Unfairness, however, is a vague term and falls short in providing effective protection against discrimination. The concept of unfairness provides the discriminator with a tool of defence. It might be interpreted subjectively as not amounting to be unfair, if the discriminator did not intend to be unfair, or objectively that the discriminator did reasonably and justifiably link his or her action to the person’s gender identity. Either subjective or objective, the courts will have to assess the justification. With the current stigmatization of transgender persons, and without any guidance the Bill is likely not to provide substantial protection against discrimination.
A comparison to other legislation and jurisdictions might show a suitable alternative. The Equal Remuneration Act 1976 demands in Section 4 (1) a “less favourable” link between the conduct (lower payment) and the characteristic of gender. This approach obliges the courts to a value-free comparison of whether the person of the other gender is treated more favourable. Also the Equality Act 2010 in United Kingdom follows the “less favourable” approach in regards to direct discrimination in Section 13. This concept gives a clearer guideline to the courts. If it is deemed to be necessary the Bill may provide express exceptions for situations in which the less favourable treatment should not amount to discrimination. The achieved legal certainty is necessary to provide adequate protection of transgender persons, which the current Bill with the concept of unfairness fails to provide.
Furthermore, the Bill does not consist of an enforcement procedure in regards to a violation of the non-discrimination duty. Enforcement, however, is crucial as an act only has a dissuasive effect if the consequences are persuasive. The Bill merely requires in Section 23 (1) the “appropriate Government” to establish rules for carrying out the provisions of the Act. Thus, it is even not clear from the Bill itself, whether the Central or the State Government are responsible for providing the rules of enforcement in regards to the non- discrimination.
Conclusion
The discrimination duty through the principle of unfairness and lack of enforcement is ineffective to achieve the self- targeted aims and meet the obligations of the constitution after the National Legal Services Authority v Union of India judgment. The definition of transgender persons falls overtly through its biological dogma short in respect of the constitutional recognition under National Legal Services Authority v Union of India. Lastly, the process of recognition is unnecessarily strict of restricting the constitutional right to self-identify your Gender Identity.
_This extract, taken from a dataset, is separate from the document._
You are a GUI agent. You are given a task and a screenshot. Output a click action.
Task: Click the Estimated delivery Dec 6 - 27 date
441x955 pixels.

[1] The Transgender Persons (Protection of Rights) Bill, 2016, s 4(1).
[2] The Transgender Persons (Protection of Rights) Bill, 2016, ss 5 – 8.
[3] National Legal Authority v Union of India, (2014) 5 SCC 438) §76
[4] Shuvo Ghosh, ‘Gender identity and gender role’ (Medscape News & Perspective, March 16 2015) <http://emedicine.medscape.com/article/917990-overview>
[5] See Gender Recognition Act, 2004.
[6] See The Argentina Gender Identity Law, 2012.